L’Iran, de son côté, ne veut pas non plus d’une guerre frontale car le pays connaît de fortes dissensions internes et il souffre économiquement. C’est l’un des États les plus sanctionnés dans le monde. Il n’a donc pas intérêt à s’engager dans un conflit de haute intensité».
Quid de Gaza à l’avenir ?
«Concernant Israël, il est probable que les frappes se poursuivent pour continuer de restreindre au maximum la capacité de nuisance du Hamas mais l’une des questions essentielles consiste à savoir ce qu’il adviendra une fois cette opération terminée. Gaza est partiellement détruite et deviendra un territoire sans gouvernance.
L’Autorité palestinienne pourra peut-être l’administrer mais elle manque cruellement de légitimité. Mahmoud Abbas ne fait pas l’unanimité et il sera compliqué pour lui de reprendre le contrôle de ce territoire décimé. L’Égypte ne voudra vraisemblablement pas reprendre le contrôle de la Bande de Gaza et Israël encore moins.
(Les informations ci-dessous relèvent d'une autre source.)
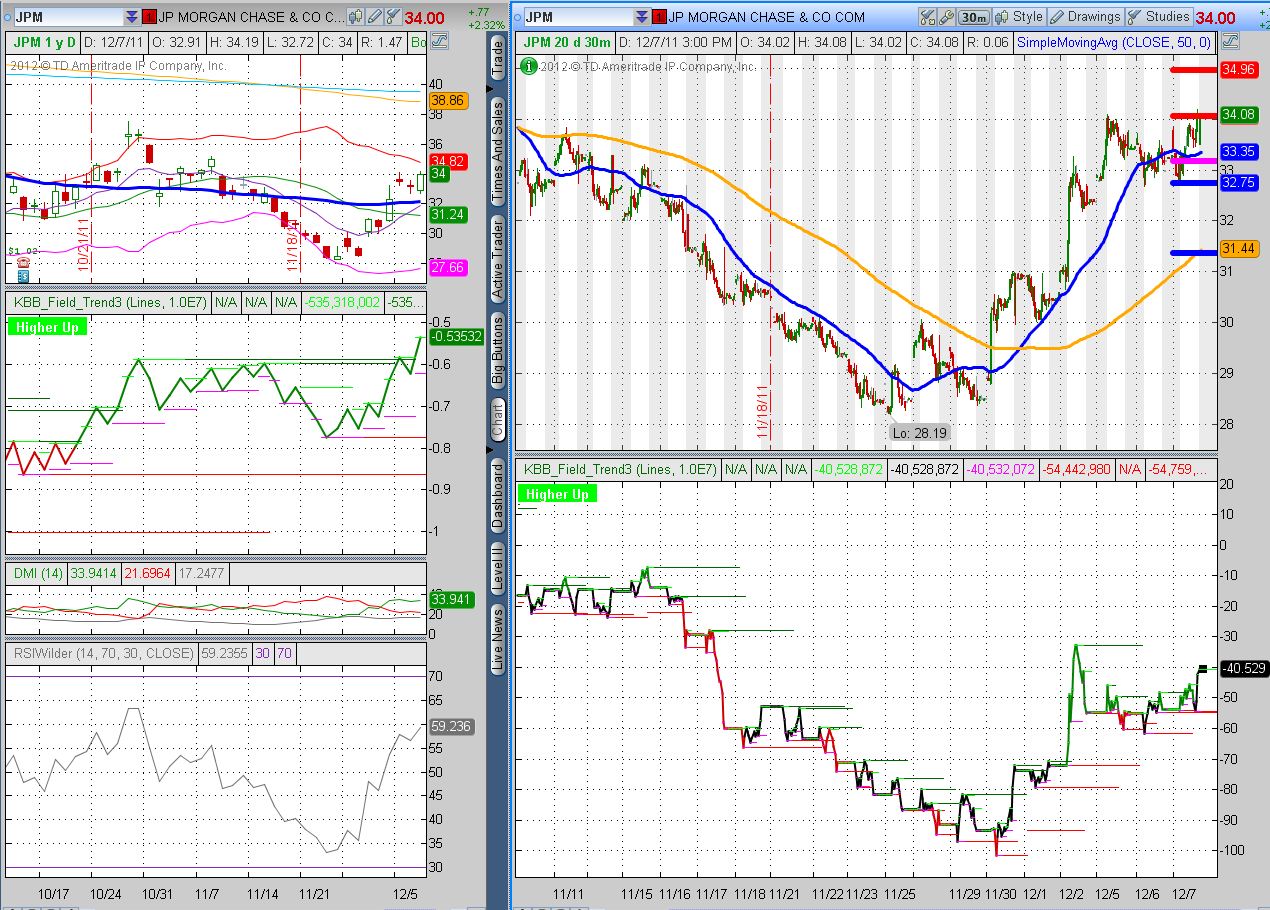
Task: Toggle the red 1 symbol-link on the daily chart
Action: [146, 16]
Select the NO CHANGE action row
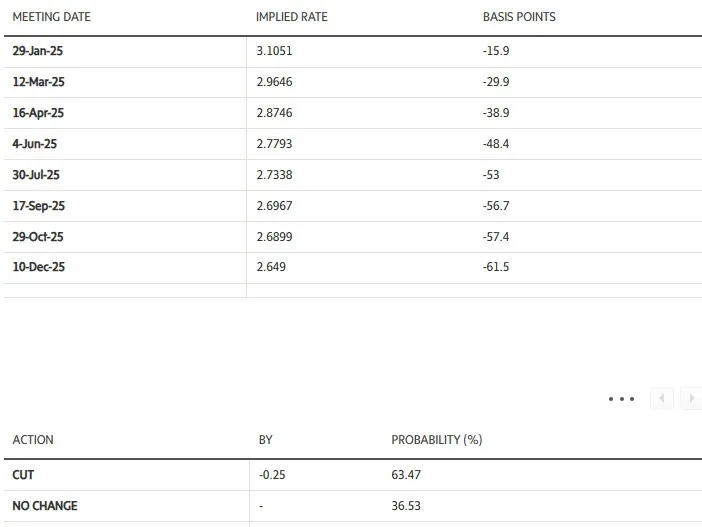 [x=353, y=506]
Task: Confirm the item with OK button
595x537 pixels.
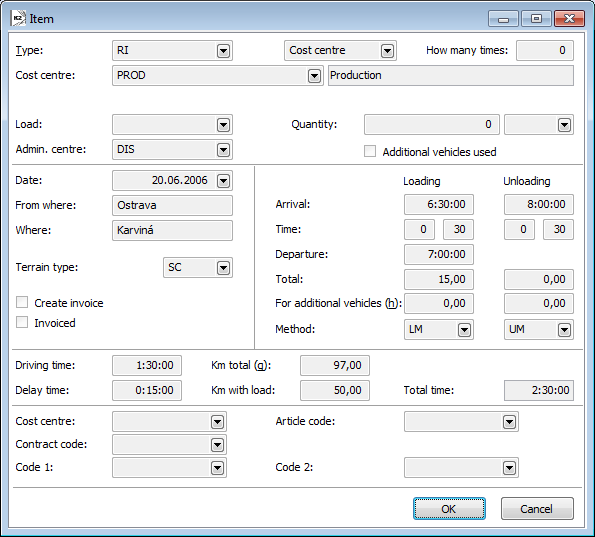Action: pos(449,509)
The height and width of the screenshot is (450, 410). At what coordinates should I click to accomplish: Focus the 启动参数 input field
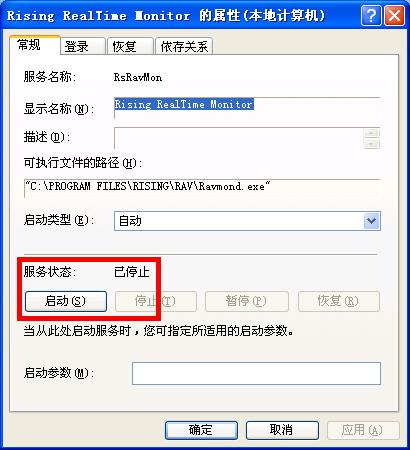tap(256, 373)
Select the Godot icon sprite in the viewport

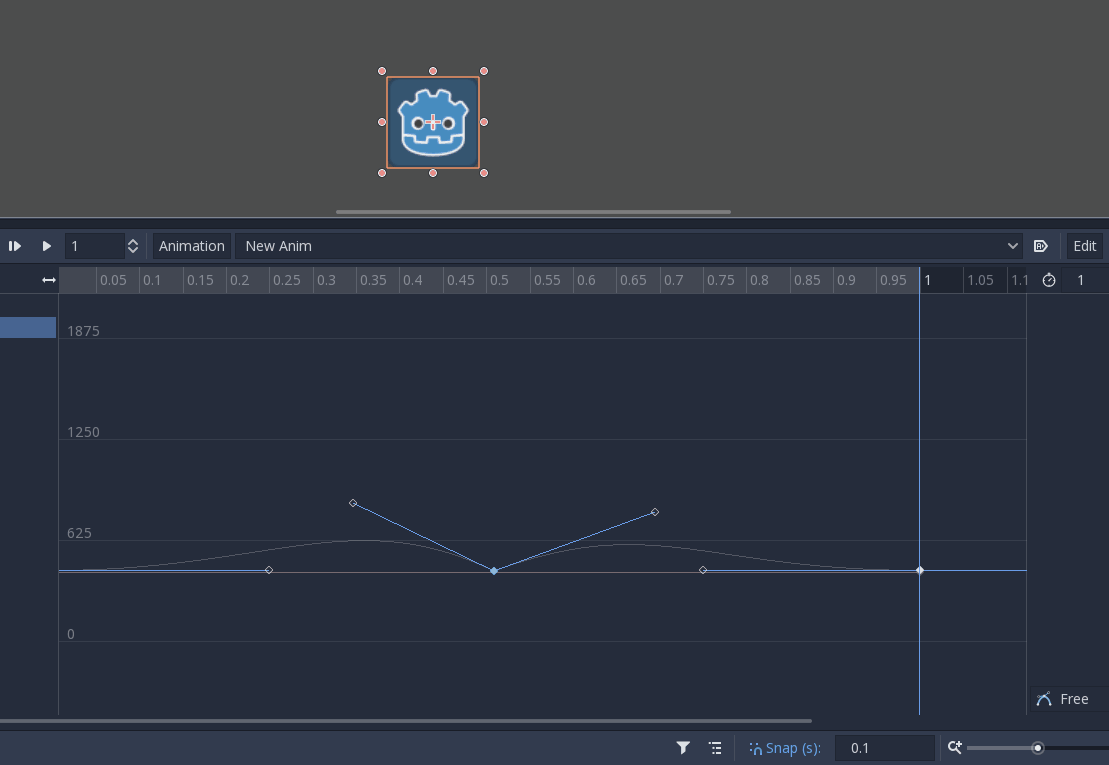pyautogui.click(x=433, y=121)
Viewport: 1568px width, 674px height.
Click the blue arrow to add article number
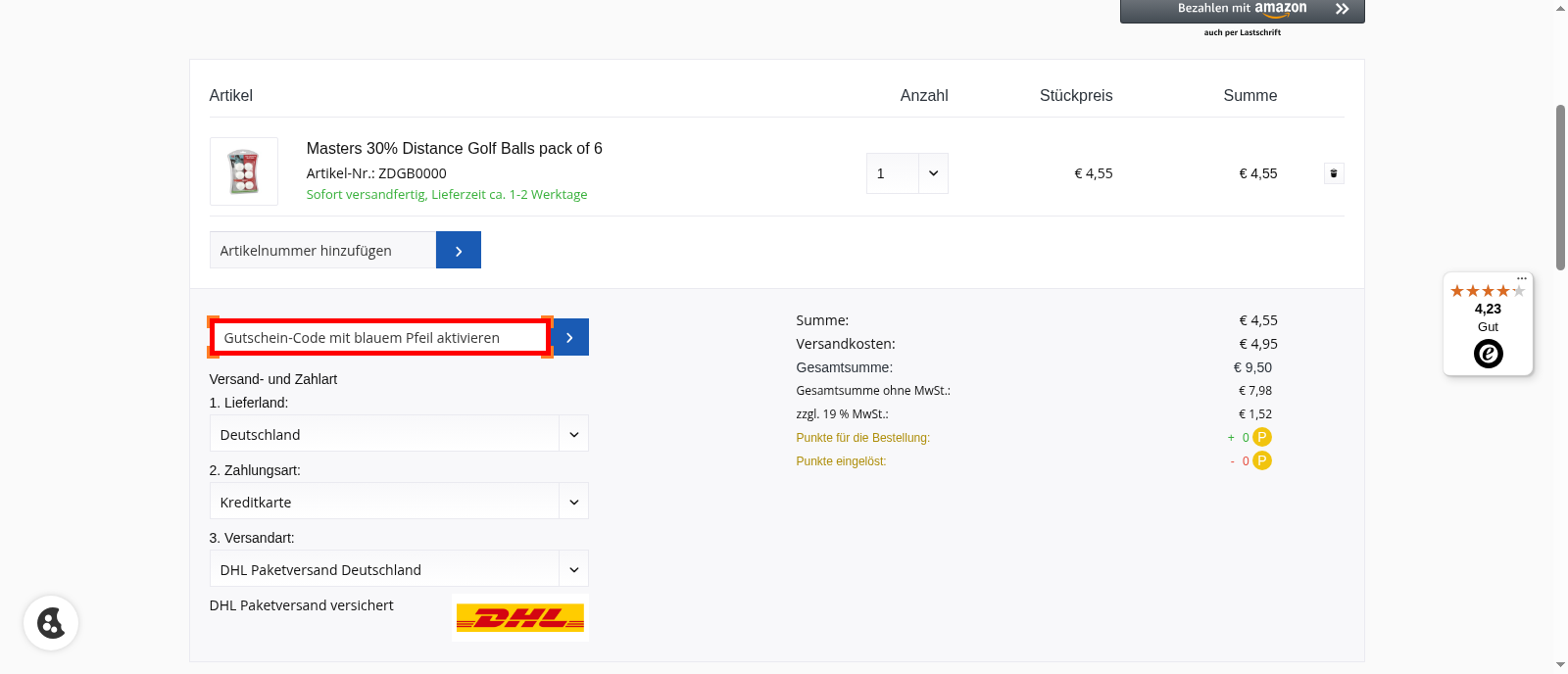458,250
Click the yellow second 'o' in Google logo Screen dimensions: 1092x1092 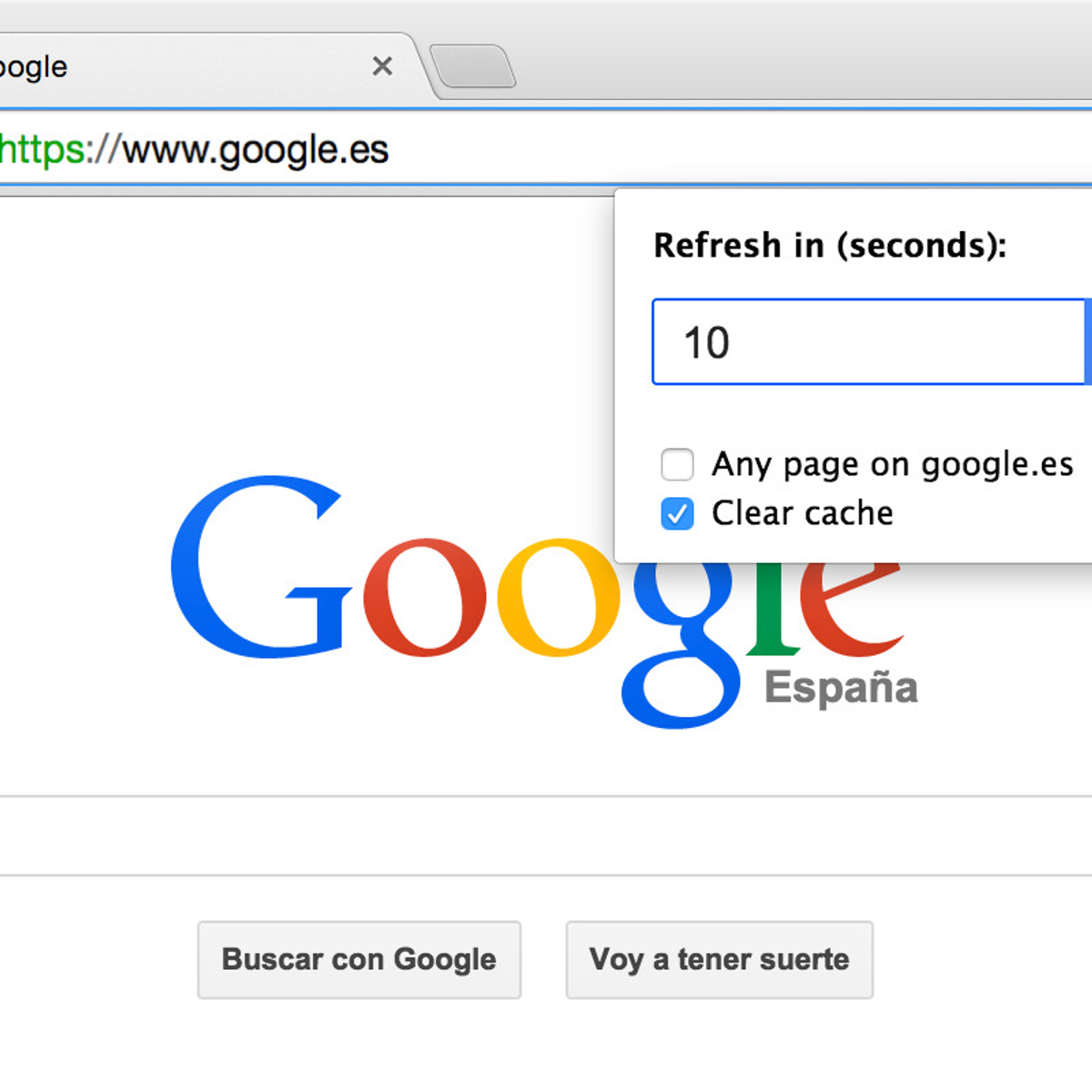(558, 598)
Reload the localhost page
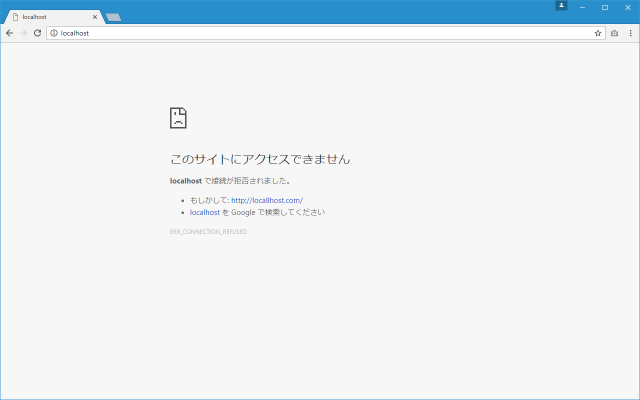 coord(37,33)
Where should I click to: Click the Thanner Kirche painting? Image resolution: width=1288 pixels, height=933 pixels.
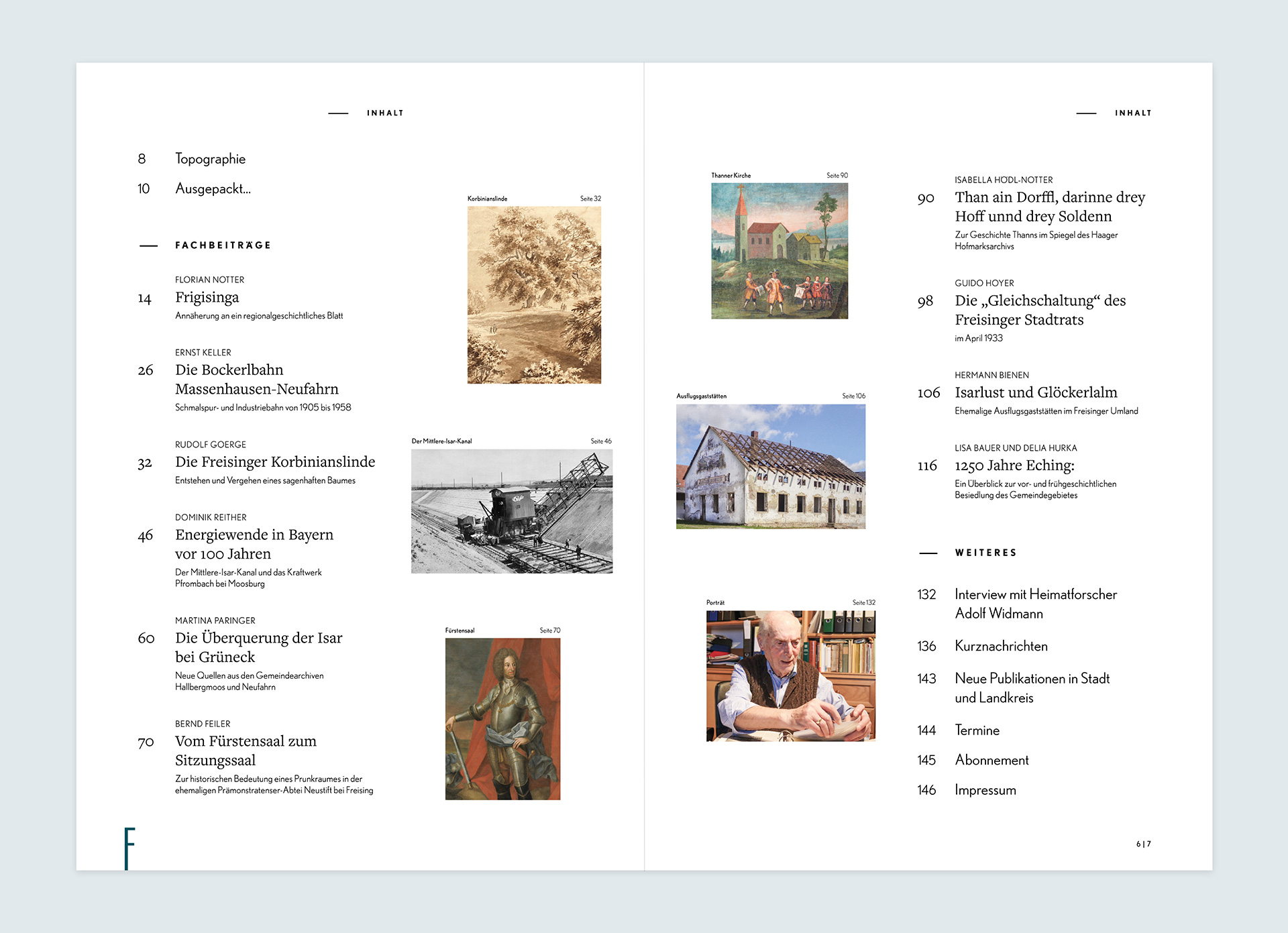tap(780, 251)
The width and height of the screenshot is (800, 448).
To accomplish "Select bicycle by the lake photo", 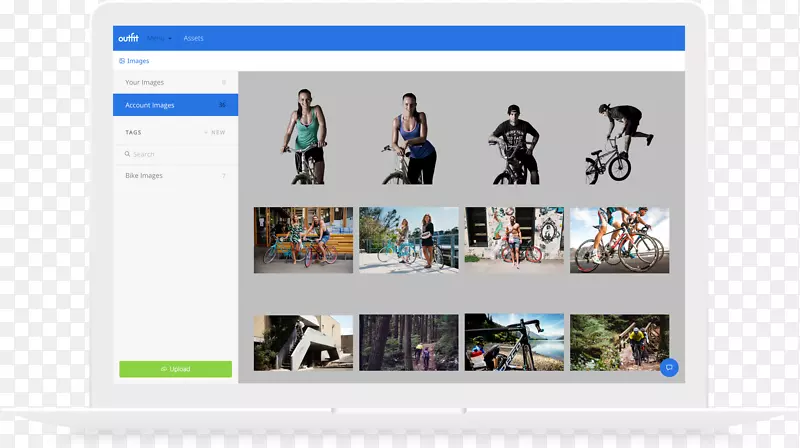I will [514, 342].

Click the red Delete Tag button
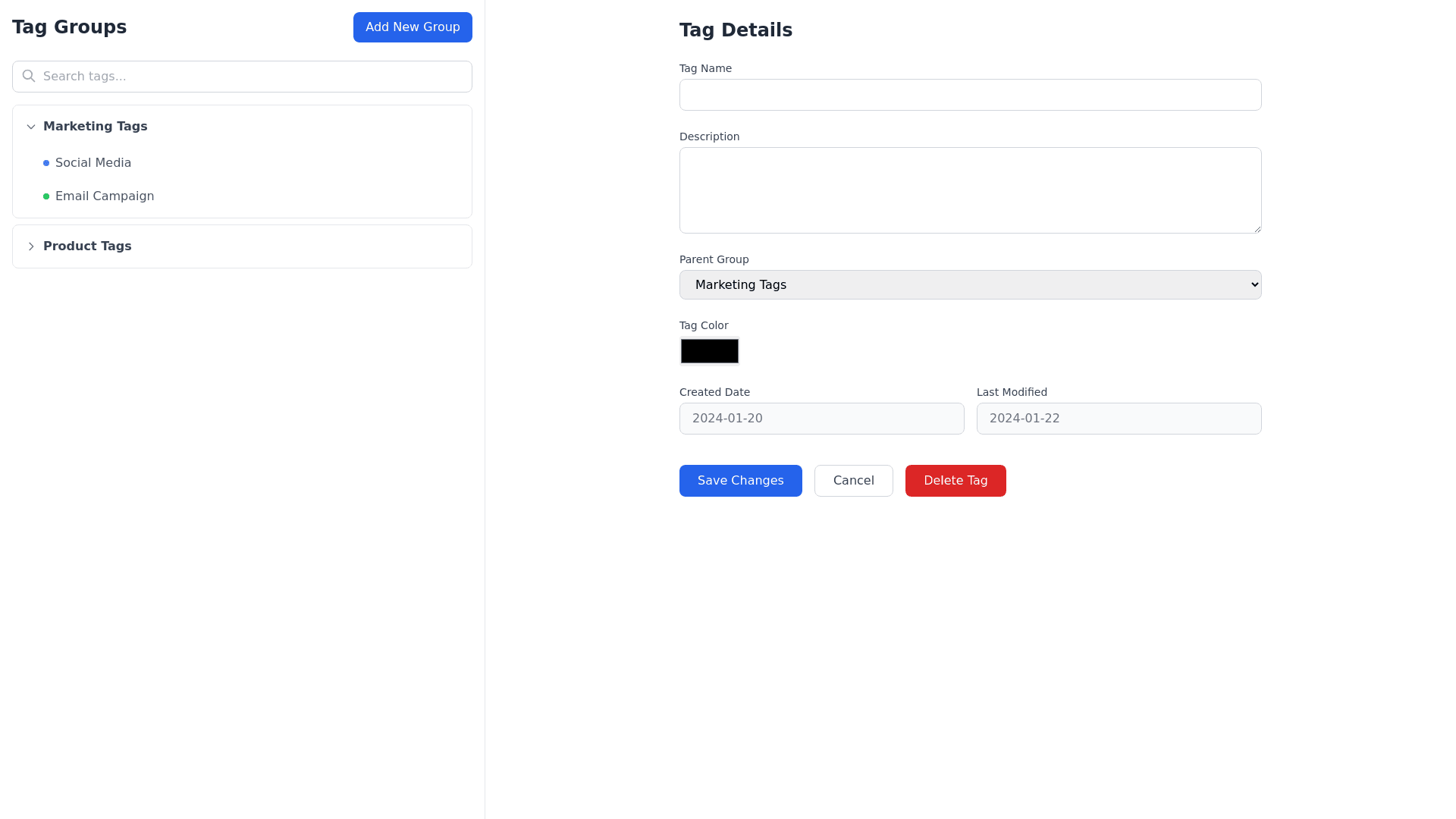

Une fois qu’Israël considérera avoir atteint ses objectifs militaires en détruisant les infrastructures du Hamas pour l’anéantir afin qu’il ne constitue plus une menace directe pour lui, il se retirera de Gaza. Dans ce contexte, la grande inconnue est celle du devenir de Gaza».
Quel est le but de l’opération terrestre d’ampleur lancée par Israël à Gaza ces derniers jours, après des semaines de bombardements ?
«L’invasion terrestre israélienne est une réponse aux attaques terroristes perpétrées le 7 octobre dernier. Pour le gouvernement israélien, il s’agit de frapper fort et de tenter par tous les moyens possibles d’éradiquer le Hamas qui menace l’existence d’Israël. L’enjeu pour Israël consiste également à réaffirmer sa puissance et sa capacité militaire.
L’opération qui est en cours a donc pour but de détruire les infrastructures du Hamas et de tenter de sauver les otages. Toutefois, bien que le groupe terroriste du Hamas perde ses capacités opérationnelles, la matrice idéologique va perdurer et un groupe pourrait prendre le relais. D’autant plus que la cause palestinienne cristallise les passions et que les Palestiniens ont le soutien des rues arabes».
«On ne peut prévoir la réaction du Hezbollah si les frappes israéliennes s’intensifient. Ce groupe a des moyens financiers et militaires mais il ne peut soutenir, dans la durée, un affrontement conventionnel contre Israël, d’autant plus que l’État hébreu est soutenu par la première puissance militaire du monde».
En l'état, les grandes puissances n'ont pas intérêt à s'engager dans une guerre globale.
L’élargissement à un conflit mondialisé est-il crédible ?
«En l’état, les grandes puissances n’ont pas intérêt à s’engager dans une guerre globale car il y a une conjoncture de plusieurs guerres avec l’ouverture de plusieurs fronts : en Europe avec la guerre d’Ukraine, au Caucase avec la guerre du Haut-Karabagh et désormais au Proche-Orient avec la guerre entre Israël et le Hamas.
L’un des principaux enjeux aujourd’hui est de savoir dans quelle mesure les grandes puissances ont une capacité à relier les différents théâtres d’opérations. Les États-Unis ne souhaitent plus s’engager dans les conflits comme sous l’administration Bush, mais ils sont rappelés malgré eux en Ukraine et au Proche-Orient. La Chine quant à elle se fait plutôt discrète et la Russie profite du chaos au Proche-Orient pour continuer sa guerre en Ukraine».